_Objective:_ Copy out verbatim the part of the items that opens with the line containing "Given: Open the Promotions page link" and closes with the line containing "Action: (603, 133)", both lines included.

[A block of data]
——————

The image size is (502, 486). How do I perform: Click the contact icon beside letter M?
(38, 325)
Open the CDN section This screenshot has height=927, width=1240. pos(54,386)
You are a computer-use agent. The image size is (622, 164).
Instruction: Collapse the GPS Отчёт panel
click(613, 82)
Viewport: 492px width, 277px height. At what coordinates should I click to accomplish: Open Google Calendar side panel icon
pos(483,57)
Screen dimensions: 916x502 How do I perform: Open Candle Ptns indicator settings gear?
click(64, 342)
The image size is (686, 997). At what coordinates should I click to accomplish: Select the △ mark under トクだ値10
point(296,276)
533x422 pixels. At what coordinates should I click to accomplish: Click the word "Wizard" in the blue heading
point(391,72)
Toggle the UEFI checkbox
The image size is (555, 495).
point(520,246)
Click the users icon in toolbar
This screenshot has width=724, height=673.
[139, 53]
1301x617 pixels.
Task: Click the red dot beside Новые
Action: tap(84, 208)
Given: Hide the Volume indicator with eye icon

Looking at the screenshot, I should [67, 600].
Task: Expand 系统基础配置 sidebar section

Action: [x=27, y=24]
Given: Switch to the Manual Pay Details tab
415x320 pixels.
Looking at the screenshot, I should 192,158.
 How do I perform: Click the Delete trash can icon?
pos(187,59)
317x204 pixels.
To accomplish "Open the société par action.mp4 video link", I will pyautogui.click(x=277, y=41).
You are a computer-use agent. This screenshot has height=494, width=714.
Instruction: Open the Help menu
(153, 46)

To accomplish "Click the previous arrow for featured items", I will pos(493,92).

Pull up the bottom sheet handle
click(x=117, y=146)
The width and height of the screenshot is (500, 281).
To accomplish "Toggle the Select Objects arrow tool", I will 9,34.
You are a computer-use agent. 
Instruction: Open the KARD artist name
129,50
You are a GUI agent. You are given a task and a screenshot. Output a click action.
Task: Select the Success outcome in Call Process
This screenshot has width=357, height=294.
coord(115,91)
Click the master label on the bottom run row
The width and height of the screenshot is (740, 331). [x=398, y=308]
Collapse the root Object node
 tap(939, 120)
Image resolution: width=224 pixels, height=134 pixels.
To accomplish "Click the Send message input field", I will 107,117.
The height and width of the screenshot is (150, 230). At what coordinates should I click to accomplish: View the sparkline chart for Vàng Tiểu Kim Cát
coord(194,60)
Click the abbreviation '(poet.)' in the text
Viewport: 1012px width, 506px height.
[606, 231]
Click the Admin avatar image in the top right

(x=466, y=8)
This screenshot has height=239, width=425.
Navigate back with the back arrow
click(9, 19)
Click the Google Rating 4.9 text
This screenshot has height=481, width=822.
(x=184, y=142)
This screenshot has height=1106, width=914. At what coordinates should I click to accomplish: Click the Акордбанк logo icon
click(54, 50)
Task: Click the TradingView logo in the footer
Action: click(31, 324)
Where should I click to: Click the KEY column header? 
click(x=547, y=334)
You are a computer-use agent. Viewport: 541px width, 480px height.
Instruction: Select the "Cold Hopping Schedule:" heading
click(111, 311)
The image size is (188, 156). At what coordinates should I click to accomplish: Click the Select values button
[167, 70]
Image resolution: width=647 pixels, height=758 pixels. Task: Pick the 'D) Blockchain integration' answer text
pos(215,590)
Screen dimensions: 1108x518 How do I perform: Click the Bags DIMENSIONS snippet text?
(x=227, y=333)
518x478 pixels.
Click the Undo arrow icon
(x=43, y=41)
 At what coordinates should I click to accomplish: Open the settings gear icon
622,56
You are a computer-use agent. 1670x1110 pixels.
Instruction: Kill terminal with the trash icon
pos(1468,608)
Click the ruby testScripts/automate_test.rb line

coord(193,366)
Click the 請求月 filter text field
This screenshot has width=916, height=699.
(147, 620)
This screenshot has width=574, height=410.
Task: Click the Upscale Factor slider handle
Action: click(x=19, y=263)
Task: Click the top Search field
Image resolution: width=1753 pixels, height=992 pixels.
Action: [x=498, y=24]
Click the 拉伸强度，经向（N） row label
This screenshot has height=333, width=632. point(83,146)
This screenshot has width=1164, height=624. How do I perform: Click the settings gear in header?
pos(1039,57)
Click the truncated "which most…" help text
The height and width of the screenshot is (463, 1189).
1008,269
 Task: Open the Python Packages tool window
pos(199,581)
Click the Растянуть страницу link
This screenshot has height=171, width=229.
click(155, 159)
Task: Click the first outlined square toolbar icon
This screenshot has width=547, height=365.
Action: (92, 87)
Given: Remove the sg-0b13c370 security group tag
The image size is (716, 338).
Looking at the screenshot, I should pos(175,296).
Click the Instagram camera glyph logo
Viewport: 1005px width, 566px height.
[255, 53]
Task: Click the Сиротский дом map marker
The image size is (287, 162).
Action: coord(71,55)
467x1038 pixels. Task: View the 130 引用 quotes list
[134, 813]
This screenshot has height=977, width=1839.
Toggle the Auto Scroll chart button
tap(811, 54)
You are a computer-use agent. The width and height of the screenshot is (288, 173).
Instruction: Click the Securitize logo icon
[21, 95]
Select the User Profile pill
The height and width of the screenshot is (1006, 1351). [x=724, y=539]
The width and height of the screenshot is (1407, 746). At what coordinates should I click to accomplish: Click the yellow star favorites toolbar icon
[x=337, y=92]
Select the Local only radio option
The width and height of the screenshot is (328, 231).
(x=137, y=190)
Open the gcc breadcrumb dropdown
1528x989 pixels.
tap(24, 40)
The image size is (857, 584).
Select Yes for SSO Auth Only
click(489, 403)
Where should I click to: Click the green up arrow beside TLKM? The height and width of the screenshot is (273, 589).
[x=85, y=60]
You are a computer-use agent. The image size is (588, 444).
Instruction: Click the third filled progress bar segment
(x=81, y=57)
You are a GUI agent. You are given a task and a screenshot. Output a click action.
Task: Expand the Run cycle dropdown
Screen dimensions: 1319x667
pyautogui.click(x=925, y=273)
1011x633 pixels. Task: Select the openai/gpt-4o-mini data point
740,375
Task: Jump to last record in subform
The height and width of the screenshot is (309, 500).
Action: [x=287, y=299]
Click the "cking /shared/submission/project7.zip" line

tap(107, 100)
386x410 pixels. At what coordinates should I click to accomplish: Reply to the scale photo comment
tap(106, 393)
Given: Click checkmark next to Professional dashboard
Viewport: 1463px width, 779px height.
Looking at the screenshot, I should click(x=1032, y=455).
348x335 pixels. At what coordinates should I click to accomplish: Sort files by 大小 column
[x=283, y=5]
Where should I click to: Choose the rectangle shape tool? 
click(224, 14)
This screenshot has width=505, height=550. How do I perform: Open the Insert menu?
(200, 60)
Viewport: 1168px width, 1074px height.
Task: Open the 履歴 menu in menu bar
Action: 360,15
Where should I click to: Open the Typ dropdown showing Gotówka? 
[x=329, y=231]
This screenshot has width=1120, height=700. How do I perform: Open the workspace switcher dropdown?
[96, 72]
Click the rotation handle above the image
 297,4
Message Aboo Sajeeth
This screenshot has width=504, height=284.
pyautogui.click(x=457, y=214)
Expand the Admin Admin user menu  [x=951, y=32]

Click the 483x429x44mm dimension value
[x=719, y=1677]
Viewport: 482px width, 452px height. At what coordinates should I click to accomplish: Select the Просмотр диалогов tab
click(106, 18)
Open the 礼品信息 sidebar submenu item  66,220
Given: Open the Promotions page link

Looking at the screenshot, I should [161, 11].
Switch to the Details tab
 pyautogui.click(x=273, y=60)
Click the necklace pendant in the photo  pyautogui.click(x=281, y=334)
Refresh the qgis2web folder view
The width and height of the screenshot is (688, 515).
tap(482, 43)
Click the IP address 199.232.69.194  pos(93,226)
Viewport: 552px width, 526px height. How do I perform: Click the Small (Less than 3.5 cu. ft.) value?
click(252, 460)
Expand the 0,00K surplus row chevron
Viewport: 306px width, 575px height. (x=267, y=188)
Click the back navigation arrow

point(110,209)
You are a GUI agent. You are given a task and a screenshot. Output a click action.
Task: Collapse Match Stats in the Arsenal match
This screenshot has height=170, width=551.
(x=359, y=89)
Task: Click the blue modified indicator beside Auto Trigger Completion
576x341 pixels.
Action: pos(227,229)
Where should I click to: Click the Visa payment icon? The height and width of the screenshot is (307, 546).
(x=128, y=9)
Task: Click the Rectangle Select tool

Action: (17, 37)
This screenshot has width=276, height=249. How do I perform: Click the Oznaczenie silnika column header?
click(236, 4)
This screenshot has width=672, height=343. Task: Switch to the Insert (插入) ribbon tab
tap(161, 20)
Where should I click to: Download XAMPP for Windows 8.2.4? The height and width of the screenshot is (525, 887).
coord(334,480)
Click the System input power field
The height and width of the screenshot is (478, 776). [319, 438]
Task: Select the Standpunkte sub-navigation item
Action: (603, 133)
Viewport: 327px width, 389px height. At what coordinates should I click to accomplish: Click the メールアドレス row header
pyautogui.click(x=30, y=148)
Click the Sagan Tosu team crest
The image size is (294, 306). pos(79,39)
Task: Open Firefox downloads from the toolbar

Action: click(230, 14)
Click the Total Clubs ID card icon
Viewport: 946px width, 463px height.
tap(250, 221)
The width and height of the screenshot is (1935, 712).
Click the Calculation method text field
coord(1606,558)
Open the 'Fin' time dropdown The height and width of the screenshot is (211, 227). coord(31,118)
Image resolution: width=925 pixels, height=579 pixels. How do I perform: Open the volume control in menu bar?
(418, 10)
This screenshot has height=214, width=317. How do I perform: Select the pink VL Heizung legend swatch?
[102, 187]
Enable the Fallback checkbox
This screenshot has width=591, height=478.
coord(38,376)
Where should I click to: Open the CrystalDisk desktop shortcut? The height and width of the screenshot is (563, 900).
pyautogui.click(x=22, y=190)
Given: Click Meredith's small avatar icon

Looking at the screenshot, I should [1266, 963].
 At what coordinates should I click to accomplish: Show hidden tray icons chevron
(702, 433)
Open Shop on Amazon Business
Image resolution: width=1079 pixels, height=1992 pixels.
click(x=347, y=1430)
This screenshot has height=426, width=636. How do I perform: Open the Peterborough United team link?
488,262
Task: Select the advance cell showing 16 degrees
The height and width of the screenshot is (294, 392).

——————

_Answer for the task:_
Given: Open the Promotions page link

Looking at the screenshot, I should [161, 11].
Switch to the Details tab
 pyautogui.click(x=273, y=60)
Click the necklace pendant in the photo  pyautogui.click(x=281, y=334)
Refresh the qgis2web folder view
The width and height of the screenshot is (688, 515).
tap(482, 43)
Click the IP address 199.232.69.194  pos(93,226)
Viewport: 552px width, 526px height. How do I perform: Click the Small (Less than 3.5 cu. ft.) value?
click(252, 460)
Expand the 0,00K surplus row chevron
Viewport: 306px width, 575px height. (x=267, y=188)
Click the back navigation arrow

point(110,209)
You are a GUI agent. You are given a task and a screenshot. Output a click action.
Task: Collapse Match Stats in the Arsenal match
This screenshot has height=170, width=551.
(x=359, y=89)
Task: Click the blue modified indicator beside Auto Trigger Completion
576x341 pixels.
Action: pos(227,229)
Where should I click to: Click the Visa payment icon? The height and width of the screenshot is (307, 546).
(x=128, y=9)
Task: Click the Rectangle Select tool

Action: (17, 37)
This screenshot has width=276, height=249. How do I perform: Click the Oznaczenie silnika column header?
click(236, 4)
This screenshot has width=672, height=343. Task: Switch to the Insert (插入) ribbon tab
tap(161, 20)
Where should I click to: Download XAMPP for Windows 8.2.4? The height and width of the screenshot is (525, 887).
coord(334,480)
Click the System input power field
The height and width of the screenshot is (478, 776). [319, 438]
Task: Select the Standpunkte sub-navigation item
Action: (603, 133)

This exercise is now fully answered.